Current Date: Sat, 07 Dec 2013 20:18:13 -0500
President Obama’s speech Thursday laid out a new set of priorities for his administration pertaining to comprehensive immigration reform.
The president’s new and controversial agenda brought strong reactions from both sides of the debate in North Carolina, home to 500,000 Hispanics as of 2004 — about 60 percent of whom are either naturalized, have obtained a visa, or are undocumented, according to a 2006 study by UNC’s Kenan-Flagler Business School.
Just three days after three young women ended their hunger strike in downtown Raleigh, a two-week effort to bring attention to the DREAM Act, the Development, Relief and Education of Alien Minors Act, Obama voiced his support for the act on Thursday.
“We should stop punishing innocent young people for the actions of their parents by denying them the chance to stay here and earn an education and contribute their talents to build the country where they’ve grown up,” Obama said in his speech.
“The DREAM Act would do this, and that’s why I supported this bill as a state legislator and as a U.S. senator — and why I continue to support it as president.”
The N.C. Justice Center, which advocates comprehensive immigration reform nationwide and statewide, supports the president’s remarks.
“What we really need is an accessible path to timely legal status and citizenship for workers and families currently living in the U.S.,” said Dani Martinez-Moore, immigrant network coordinator for the N.C. Justice Center.
“The DREAM Act is a common-sense proposal that would be a great first step.”
The center did however criticize the president’s speech, adding that he did not mention that 1,000 immigrants are deported every day under the Obama administration, more than were deported under President George W. Bush, according to the center.

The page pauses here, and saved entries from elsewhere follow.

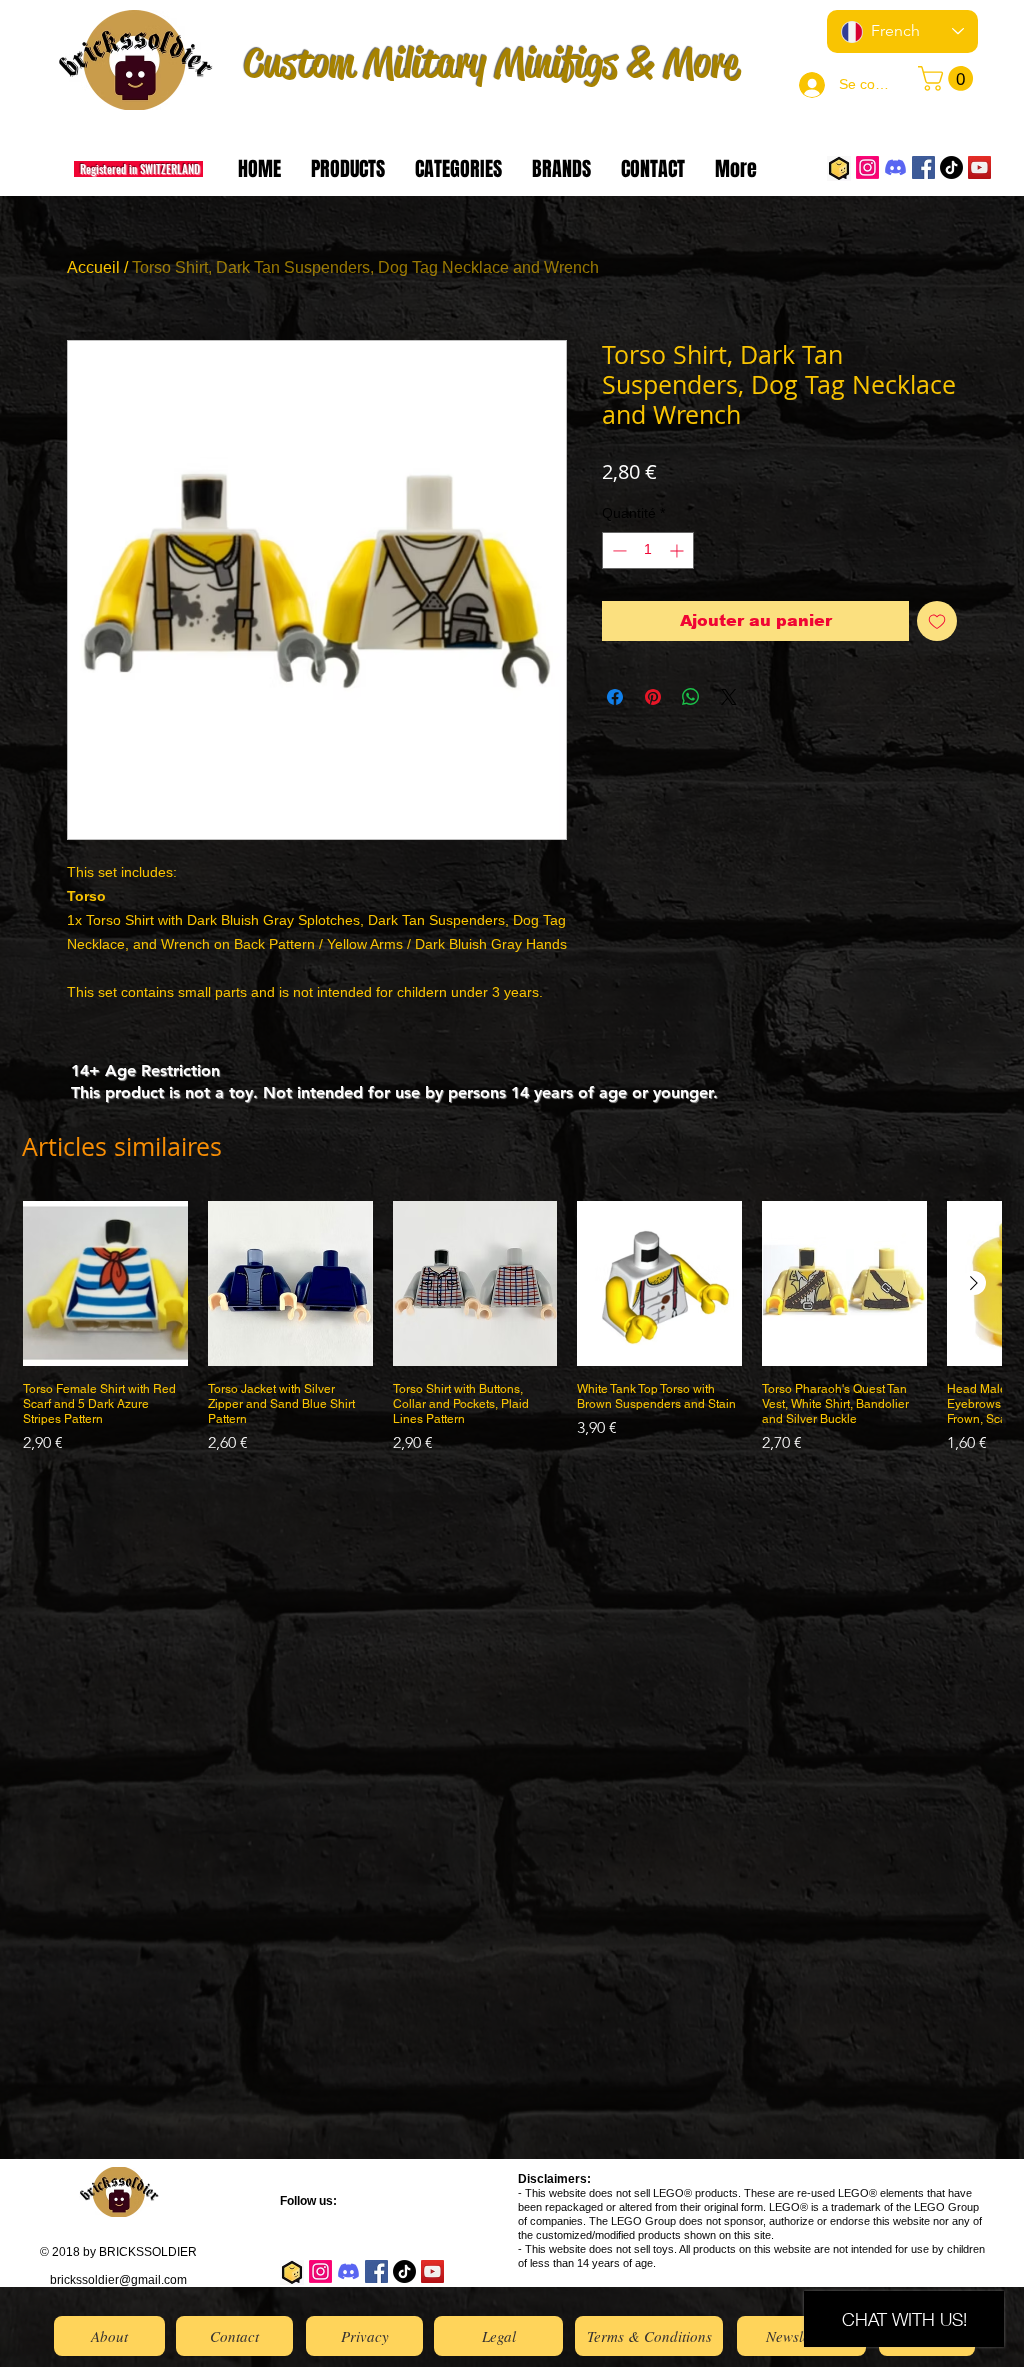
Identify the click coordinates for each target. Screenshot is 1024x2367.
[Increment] (678, 550)
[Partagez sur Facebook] (615, 697)
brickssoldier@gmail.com (118, 2280)
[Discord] (895, 167)
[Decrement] (617, 550)
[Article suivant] (974, 1283)
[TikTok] (951, 167)
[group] (512, 1335)
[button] (948, 78)
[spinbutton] (648, 550)
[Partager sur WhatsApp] (691, 697)
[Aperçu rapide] (105, 1283)
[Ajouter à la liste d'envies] (937, 621)
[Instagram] (867, 167)
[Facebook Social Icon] (923, 167)
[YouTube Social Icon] (979, 167)
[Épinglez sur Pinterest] (653, 697)
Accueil (93, 267)
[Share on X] (729, 697)
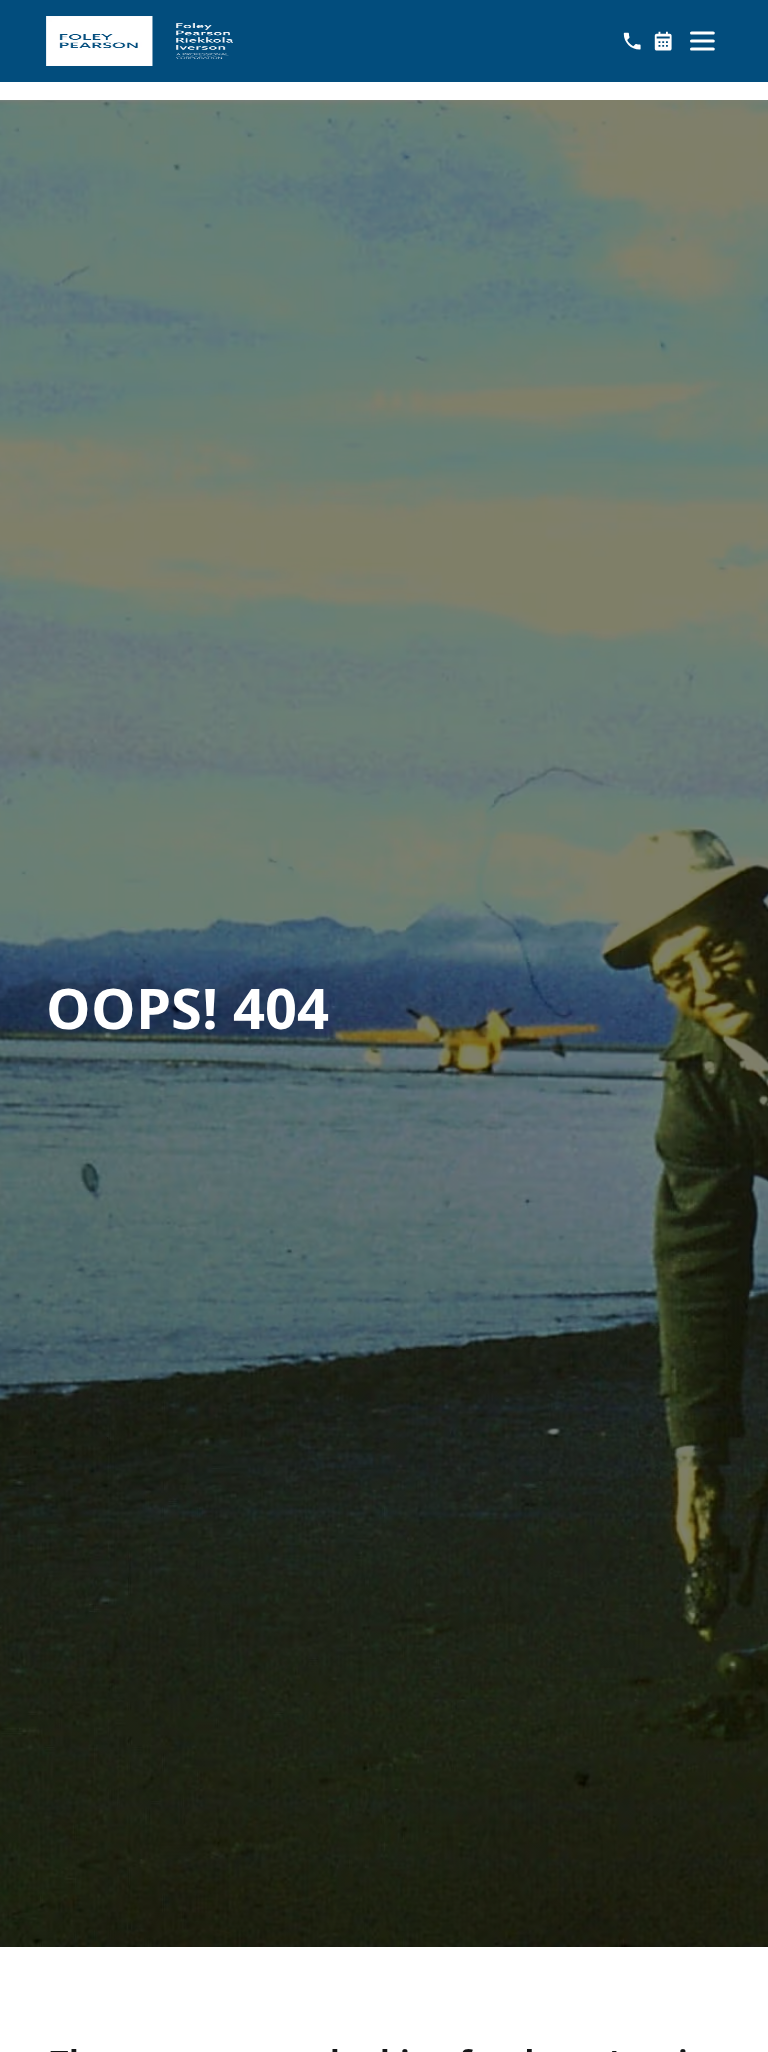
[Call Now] (632, 41)
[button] (702, 41)
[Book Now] (663, 41)
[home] (139, 41)
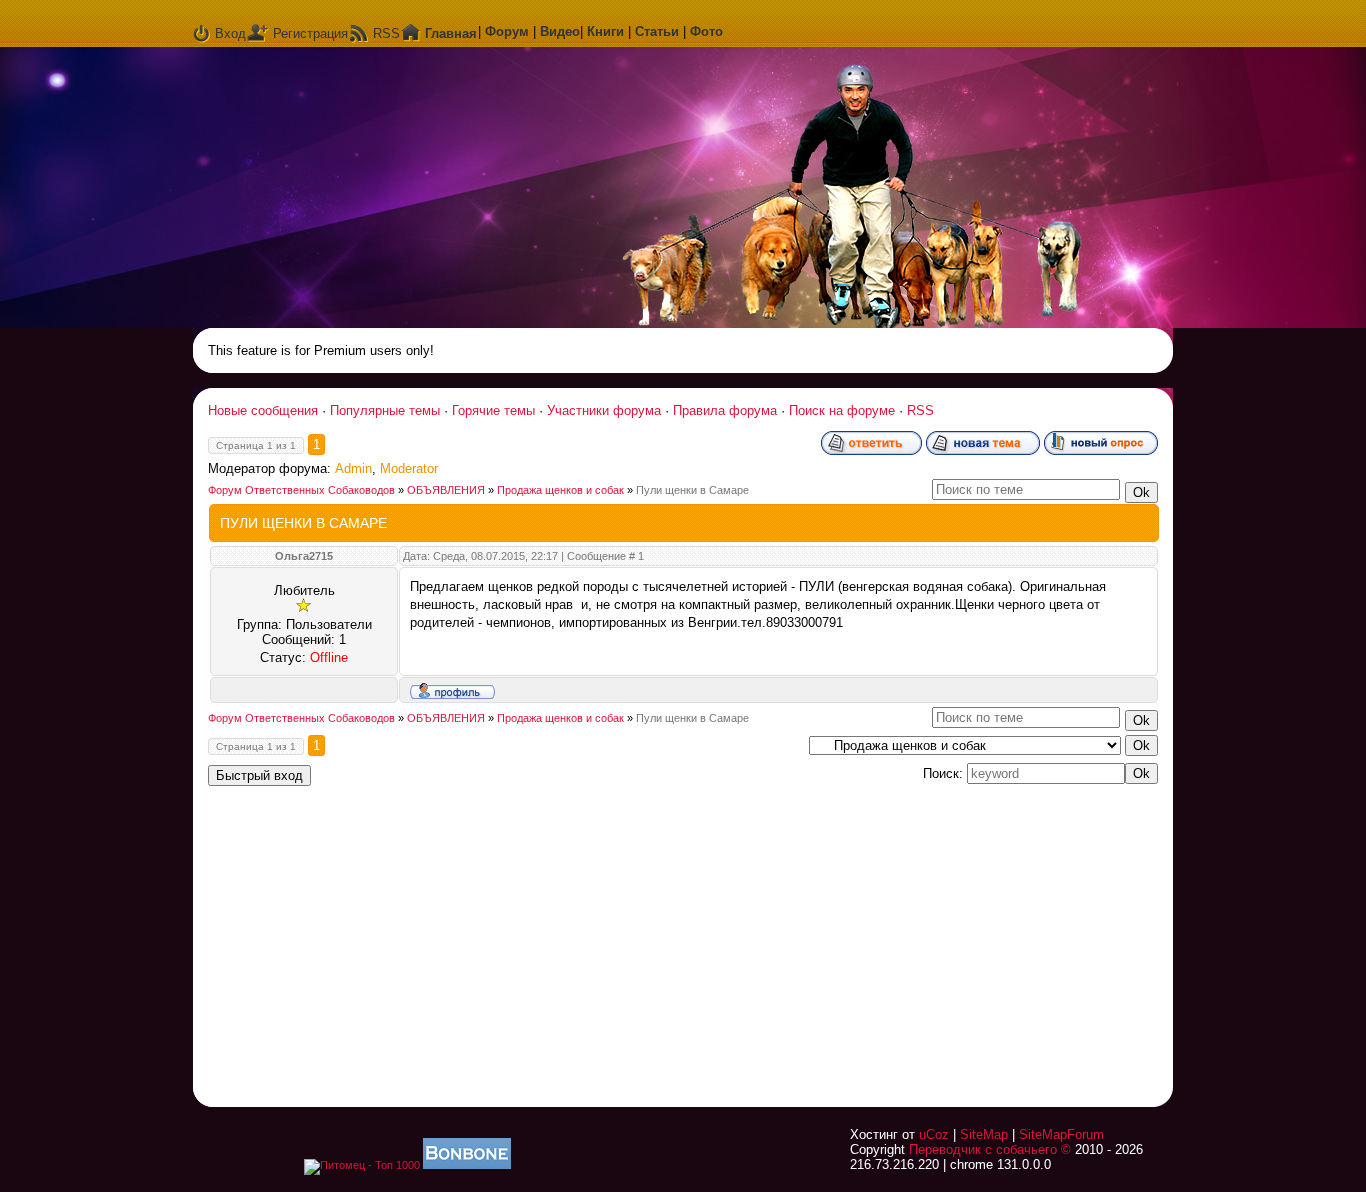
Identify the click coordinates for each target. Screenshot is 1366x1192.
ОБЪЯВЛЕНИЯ (446, 490)
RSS (386, 33)
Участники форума (604, 410)
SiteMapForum (1061, 1134)
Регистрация (310, 33)
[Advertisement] (908, 934)
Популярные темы (385, 410)
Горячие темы (493, 410)
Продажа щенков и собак (560, 490)
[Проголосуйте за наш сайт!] (467, 1165)
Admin (353, 468)
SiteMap (984, 1134)
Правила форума (725, 410)
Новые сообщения (263, 410)
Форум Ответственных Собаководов (301, 490)
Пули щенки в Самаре (692, 490)
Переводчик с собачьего (983, 1149)
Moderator (409, 468)
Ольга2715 (304, 556)
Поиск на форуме (842, 410)
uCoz (934, 1134)
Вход (230, 33)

“President Obama is correct that comprehensive immigration reform is long overdue,” Martinez Moore said. “But meaningful action has to follow his words if this speech is to have any impact.”
Americans for Legal Immigration, a political action committee out of Raleigh, will take on this new presidential agenda from the other side by pushing for more enforcement at the border and stepped-up deportation efforts for those living in the States illegally.
“Americans want immigration enforcement, instead of Obama’s Amnesty,” said ALIPAC president William Gheen.
“We expect voters to punish Amnesty supporters in the 2010 elections.”